Documentation ¶
Overview ¶
large_wordcount is an example that demonstrates a more complex version of a wordcount pipeline. It uses a SplittableDoFn for reading the text files, then uses a map side input to build sorted shards.
This example, large_wordcount, is the fourth in a series of five successively more detailed 'word count' examples. You may first want to take a look at minimal_wordcount and wordcount. Then look at debugging_worcount for some testing and validation concepts. After you've looked at this example, follow up with the windowed_wordcount pipeline, for introduction of additional concepts.

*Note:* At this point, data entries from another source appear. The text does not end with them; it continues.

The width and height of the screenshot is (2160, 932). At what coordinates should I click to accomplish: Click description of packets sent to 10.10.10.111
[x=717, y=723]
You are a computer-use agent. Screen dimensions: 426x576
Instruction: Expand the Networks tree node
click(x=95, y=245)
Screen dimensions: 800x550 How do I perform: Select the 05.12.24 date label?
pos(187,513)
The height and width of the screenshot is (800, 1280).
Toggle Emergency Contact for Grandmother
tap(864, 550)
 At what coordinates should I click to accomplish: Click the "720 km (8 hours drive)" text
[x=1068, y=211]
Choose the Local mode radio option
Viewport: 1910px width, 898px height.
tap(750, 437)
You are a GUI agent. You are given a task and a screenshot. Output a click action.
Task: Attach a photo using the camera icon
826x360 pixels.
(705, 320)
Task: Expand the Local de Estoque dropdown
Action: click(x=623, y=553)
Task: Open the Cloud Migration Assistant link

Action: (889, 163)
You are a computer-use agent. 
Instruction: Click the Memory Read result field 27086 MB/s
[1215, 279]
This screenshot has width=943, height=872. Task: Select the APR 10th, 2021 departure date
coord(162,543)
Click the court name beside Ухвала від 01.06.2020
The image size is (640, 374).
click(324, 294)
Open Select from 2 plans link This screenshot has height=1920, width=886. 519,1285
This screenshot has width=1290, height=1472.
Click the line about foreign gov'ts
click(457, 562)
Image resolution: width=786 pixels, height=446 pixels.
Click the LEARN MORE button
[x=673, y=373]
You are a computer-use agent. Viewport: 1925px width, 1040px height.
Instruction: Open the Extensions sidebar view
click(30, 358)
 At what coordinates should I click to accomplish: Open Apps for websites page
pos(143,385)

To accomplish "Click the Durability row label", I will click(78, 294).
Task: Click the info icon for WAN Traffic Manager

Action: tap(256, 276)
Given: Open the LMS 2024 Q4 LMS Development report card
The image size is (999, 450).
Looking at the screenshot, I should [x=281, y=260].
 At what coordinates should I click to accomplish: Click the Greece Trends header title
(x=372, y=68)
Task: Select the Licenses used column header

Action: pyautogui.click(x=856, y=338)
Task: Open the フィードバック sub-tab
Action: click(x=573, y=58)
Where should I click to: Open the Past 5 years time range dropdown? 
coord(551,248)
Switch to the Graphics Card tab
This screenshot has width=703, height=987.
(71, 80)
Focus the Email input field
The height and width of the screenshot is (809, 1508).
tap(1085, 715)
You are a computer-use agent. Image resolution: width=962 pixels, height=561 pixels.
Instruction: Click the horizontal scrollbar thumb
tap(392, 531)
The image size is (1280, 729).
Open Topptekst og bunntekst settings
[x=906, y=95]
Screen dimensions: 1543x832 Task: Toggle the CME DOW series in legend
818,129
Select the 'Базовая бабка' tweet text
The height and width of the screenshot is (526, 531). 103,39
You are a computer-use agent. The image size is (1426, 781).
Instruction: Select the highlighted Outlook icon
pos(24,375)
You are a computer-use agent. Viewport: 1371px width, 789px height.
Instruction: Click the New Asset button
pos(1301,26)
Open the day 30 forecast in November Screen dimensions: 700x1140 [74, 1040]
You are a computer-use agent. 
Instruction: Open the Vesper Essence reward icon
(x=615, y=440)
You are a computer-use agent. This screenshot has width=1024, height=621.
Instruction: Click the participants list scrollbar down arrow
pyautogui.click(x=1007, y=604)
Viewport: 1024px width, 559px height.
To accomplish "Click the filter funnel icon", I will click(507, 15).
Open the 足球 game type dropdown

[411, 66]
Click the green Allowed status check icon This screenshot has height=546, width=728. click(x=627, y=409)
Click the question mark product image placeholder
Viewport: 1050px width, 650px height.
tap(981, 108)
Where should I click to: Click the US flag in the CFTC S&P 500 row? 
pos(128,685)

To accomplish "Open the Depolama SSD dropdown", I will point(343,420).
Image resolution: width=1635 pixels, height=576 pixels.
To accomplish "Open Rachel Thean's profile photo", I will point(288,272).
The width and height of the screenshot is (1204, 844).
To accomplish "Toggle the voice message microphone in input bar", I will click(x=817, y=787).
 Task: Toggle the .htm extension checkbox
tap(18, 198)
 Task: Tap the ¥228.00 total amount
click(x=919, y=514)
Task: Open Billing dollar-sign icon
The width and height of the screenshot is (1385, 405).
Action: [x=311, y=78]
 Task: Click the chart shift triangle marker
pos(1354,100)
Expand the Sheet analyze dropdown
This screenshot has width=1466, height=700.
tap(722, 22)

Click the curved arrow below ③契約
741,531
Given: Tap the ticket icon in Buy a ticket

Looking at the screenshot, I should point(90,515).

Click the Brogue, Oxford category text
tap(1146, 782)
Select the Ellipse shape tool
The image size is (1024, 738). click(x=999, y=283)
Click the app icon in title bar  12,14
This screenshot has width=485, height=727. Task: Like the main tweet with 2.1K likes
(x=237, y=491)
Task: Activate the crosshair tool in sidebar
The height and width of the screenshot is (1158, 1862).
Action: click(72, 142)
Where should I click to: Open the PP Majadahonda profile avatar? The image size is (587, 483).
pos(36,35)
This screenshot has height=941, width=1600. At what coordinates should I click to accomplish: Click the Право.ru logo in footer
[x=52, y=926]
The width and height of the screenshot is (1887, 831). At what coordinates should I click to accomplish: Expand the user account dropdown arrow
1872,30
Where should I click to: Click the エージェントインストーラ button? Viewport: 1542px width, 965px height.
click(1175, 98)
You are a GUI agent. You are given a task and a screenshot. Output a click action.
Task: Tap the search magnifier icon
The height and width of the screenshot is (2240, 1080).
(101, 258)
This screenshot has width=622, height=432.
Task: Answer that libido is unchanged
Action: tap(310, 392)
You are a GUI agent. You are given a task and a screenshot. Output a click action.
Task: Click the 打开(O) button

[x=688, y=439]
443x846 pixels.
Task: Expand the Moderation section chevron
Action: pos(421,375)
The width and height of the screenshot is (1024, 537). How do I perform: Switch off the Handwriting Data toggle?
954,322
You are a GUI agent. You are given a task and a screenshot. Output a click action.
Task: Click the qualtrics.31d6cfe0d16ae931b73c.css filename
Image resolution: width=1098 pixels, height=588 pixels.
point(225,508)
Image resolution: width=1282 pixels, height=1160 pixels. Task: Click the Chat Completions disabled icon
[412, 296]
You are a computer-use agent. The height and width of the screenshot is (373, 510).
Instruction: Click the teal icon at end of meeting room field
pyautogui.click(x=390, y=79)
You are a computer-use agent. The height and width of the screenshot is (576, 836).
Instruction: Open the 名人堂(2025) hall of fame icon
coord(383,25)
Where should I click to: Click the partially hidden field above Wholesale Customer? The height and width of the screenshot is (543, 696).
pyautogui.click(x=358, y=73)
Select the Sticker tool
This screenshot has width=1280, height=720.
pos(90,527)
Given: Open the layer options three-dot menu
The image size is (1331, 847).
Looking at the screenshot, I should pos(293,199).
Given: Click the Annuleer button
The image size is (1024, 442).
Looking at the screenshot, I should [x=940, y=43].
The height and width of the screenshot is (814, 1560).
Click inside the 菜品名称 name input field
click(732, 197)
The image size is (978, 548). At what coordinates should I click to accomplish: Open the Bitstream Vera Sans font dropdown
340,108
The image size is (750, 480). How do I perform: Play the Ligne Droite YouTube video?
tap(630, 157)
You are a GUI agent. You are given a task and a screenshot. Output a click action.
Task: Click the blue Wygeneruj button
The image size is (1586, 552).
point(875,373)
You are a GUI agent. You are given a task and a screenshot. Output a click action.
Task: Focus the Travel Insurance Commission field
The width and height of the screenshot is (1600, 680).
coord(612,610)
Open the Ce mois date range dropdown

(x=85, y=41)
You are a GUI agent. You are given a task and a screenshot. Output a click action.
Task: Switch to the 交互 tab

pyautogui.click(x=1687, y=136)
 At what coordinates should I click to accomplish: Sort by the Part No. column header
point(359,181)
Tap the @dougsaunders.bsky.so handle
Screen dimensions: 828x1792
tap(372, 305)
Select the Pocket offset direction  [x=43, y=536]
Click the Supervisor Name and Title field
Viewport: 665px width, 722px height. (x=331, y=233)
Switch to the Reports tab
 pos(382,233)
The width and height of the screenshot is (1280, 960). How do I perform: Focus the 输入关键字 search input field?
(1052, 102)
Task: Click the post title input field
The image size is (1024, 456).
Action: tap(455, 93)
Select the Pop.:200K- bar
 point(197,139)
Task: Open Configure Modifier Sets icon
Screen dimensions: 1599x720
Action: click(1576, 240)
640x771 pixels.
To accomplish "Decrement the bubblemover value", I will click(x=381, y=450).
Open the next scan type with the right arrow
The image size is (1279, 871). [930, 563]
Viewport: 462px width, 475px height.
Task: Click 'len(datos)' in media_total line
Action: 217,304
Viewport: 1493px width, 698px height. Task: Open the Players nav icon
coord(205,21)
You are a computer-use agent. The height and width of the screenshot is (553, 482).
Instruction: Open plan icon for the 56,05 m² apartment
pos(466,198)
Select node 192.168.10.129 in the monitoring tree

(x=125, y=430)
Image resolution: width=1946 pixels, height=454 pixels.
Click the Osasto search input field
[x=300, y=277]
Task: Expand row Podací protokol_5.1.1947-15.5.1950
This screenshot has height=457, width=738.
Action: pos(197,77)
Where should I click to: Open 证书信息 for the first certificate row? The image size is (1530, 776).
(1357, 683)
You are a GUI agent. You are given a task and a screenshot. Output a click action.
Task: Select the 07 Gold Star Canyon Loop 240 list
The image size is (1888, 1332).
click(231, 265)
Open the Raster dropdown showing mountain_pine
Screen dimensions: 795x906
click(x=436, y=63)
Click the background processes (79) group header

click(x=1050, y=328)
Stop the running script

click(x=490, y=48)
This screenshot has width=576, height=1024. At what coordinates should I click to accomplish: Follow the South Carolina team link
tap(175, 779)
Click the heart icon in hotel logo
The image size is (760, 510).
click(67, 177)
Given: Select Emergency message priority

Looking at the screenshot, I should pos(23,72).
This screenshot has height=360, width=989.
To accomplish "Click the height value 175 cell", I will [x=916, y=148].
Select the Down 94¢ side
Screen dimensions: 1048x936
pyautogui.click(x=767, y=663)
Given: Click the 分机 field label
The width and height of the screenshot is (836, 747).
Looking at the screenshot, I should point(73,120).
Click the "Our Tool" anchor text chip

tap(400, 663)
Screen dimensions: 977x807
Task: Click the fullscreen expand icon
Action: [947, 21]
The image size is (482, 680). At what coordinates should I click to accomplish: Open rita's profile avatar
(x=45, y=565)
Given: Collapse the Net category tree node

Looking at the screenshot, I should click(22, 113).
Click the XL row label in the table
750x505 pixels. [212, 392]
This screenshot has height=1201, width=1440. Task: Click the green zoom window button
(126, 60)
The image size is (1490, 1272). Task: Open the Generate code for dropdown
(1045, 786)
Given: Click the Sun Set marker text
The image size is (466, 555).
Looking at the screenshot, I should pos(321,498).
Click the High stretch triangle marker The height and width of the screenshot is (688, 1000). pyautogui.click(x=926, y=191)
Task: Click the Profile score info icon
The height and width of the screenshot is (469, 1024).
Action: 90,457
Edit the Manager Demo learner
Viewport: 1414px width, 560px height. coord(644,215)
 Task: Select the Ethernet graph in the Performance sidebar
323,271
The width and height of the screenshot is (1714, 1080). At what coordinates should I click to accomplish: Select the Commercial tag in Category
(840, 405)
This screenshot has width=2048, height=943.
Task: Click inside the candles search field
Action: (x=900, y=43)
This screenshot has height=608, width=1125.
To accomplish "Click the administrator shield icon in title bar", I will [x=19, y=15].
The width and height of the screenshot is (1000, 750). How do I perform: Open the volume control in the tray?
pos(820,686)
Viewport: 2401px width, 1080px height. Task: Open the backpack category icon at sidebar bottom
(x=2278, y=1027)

Basic concepts, also in the minimal_wordcount and wordcount examples: Reading text files; counting a PCollection; executing a Pipeline both locally and using a selected runner; defining DoFns.
New Concepts:
- Using a SplittableDoFn transform to read the IOs.
- Using a Map Side Input to access values for specific keys.
- Testing your Pipeline via passert and metrics, using Go testing tools.
This example will not be enumerating concepts, but will document them as they appear. There may be repetition from previous examples.
To change the runner, specify:
--runner=YOUR_SELECTED_RUNNER
The input file defaults to a public data set containing the text of King Lear, by William Shakespeare. You can override it and choose your own input with --input.